Nach der tödlichen Messerattacke auf einen 35-jährigen Chemnitzer vor gut zwei Wochen hatte es in der sächsischen Stadt Aufmärsche von Neonazis, Hooligans und anderen rechten Gruppen gegeben, dabei kam es zu Übergriffen auf Polizisten, Journalisten und Menschen mit vermeintlich anderer Herkunft.
Bundeskanzlerin Angela Merkel (CDU) und ihr Regierungssprecher Steffen Seibert hatten von »Hetzjagden« gesprochen. Dem widersprach am Mittwoch Sachsens Ministerpräsident Michael Kretschmer (CDU) und erntete dafür scharfe Kritik. Merkel entgegnete ihrem Parteifreund Kretschmer, es habe Bilder gegeben, die »sehr klar Hass und damit auch die Verfolgung unschuldiger Menschen« gezeigt hätten. Davon müsse man sich distanzieren. »Damit ist alles gesagt.«
Bundesinnenminister Horst Seehofer hatte Mittwoch voreilige Äußerungen nach den Vorfällen in Chemnitz kritisiert. Der CSU-Vorsitzende sagte, er sei »immer dafür, dass man sich als Politiker zu solchen Dingen erst einlässt, wenn man authentische Informationen hat«. Deshalb habe er sich nach dem Tötungsdelikt und den anschließenden Protesten erst einmal bei der Landesregierung und der Polizei nach den Einzelheiten erkundigt. Seehofer war für sein langes Schweigen zu den Vorfällen in Chemnitz kritisiert worden.
Maaßen behauptete in »Bild« zu einem Video, das Jagdszenen auf Migranten nahe des Johannisplatzes in Chemnitz zeigen soll: »Es liegen keine Belege dafür vor, dass das im Internet kursierende Video zu diesem angeblichen Vorfall authentisch ist.« Nach seiner vorsichtigen Bewertung »sprechen gute Gründe dafür, dass es sich um eine gezielte Falschinformation handelt, um möglicherweise die Öffentlichkeit von dem Mord in Chemnitz abzulenken«.
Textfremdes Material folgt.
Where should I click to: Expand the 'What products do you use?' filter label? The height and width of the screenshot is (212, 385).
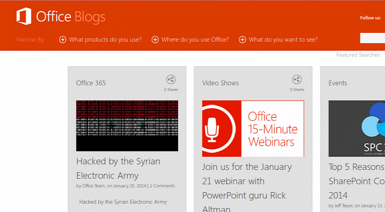[105, 40]
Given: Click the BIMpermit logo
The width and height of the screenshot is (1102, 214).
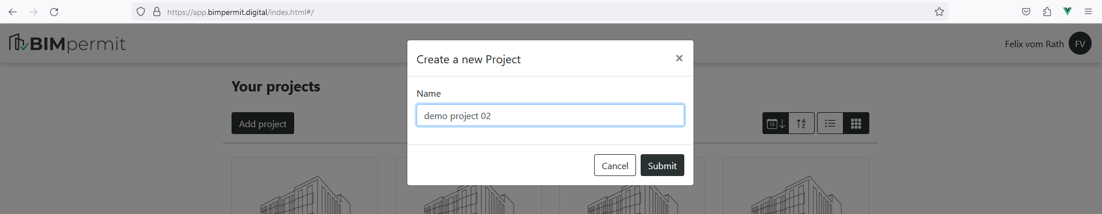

Katja Kipping, Vorsitzende der Partei DIE LINKE, sagt in einer Presseerklärung: »Maaßen ist nicht mehr haltbar.« Sie fordert von der SPD als Regierungspartei dafür zu sorgen, dass Maaßen geht. »Das Versagen und die Ignoranz der politisch Verantwortlichen und der zuständigen Behörden bezüglich der rechten Ausschreitungen in Chemnitz gehe weit über Sachsen hinaus.«
Bundestagsvizepräsident Thomas Oppermann (SPD) sagte dem Deutschlandfunk, er habe kein Verständnis für diese Äußerungen. »Wir haben Bilder gesehen, wir haben Zeugen gehört. Wir haben gesehen, wie Menschen da den Hitlergruß offen auf der Straße gezeigt haben«. Auch eine Gruppe von Sozialdemokraten sei auf dem Weg zum Bus von rechten Hooligans angegriffen worden.
Oppermann übte auch scharfe Kritik an Seehofers Äußerung, die Migration sei die »Mutter aller Probleme«. Mit dieser Aussage zeige der CSU-Chef, »dass er den Anforderungen für das Amt des Innenministers nicht genügt«. »Er ist der falsche Mann in diesem Amt - er ist als Innenminister eine Fehlbesetzung und als Verfassungsminister ist er eine Zumutung, denn er redet erneut wie ein AfD-Politiker«, sagte Oppermann. Auch Maaßens Äußerungen erinnerten an AfD-Bundestagsfraktionschef Alexander Gauland, fügte der SPD-Politiker hinzu.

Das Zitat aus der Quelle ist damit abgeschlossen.